Tribe 12 was part of an incubator program under the auspices of Amplifier, which was formed — with financial support of the Schusterman Foundation and other Jewish foundations — by Natan, but is now an independent entity.
In August, Amplifier sponsored a two-day training institute retreat here for leaders of 16 of its constituent giving circles. The organization recently published a glossy 55-page “Giving Circle Essentials” guide, and this month in Grand Rapids, Mich., it will convene a “summit” of 20 fellow giving circle networks in the United States.
Berkowitz attended the retreat.
At Tribe 12’s recent meeting in Philadelphia, the Giving Circle participants used principles he had learned at the retreat to guide their discussion of the organizations to whom they might give their pooled funds, Berkowitz said in a telephone interview. Amplifier’s four “curricular pillars” are ethical philanthropy, engagement in “civil society,” Jewish expression and community building.
Tribe 12, Berman said, is representative of the 102 giving circles that are part of the Amplifier network. Other members include the Jewish Women’s Foundation of New York, similar Jewish women’s groups in other cities, the San Francisco-based Israel Giving Circle and Philadelphia’s Challah for Hunger Alumni Giving Circle.
Activities and programs sponsored by Tribe 12 with a focus on young professionals, include matchmaking services, an LGBTQ group and other affinity groups like an a cappella group and sports leagues. Some 2,000-2,500 people take part each year in its activities, Berkowitz said.

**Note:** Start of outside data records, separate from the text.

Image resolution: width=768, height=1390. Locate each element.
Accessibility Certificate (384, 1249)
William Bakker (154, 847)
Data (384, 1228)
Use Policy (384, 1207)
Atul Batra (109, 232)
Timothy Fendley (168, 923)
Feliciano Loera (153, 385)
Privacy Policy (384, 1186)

“Our mission is to engage people in their 20s and 30s so that they will choose to stay engaged Jewishly long term,” Berkowitz said. “We want to make sure that whatever those choices are that the person is going to make, that Judaism is an important part of that choice.”
The Tribe 12 giving circle is part of that paradigm, he said. “We look at the giving circle as an educational tool” to learn about the details of the organizations to which each giving circle member gives $100-$180 for “one giving cycle.”
Berkowitz said he looks forward to attending another Amplifier training session. “It’s very useful. I will definitely go back.”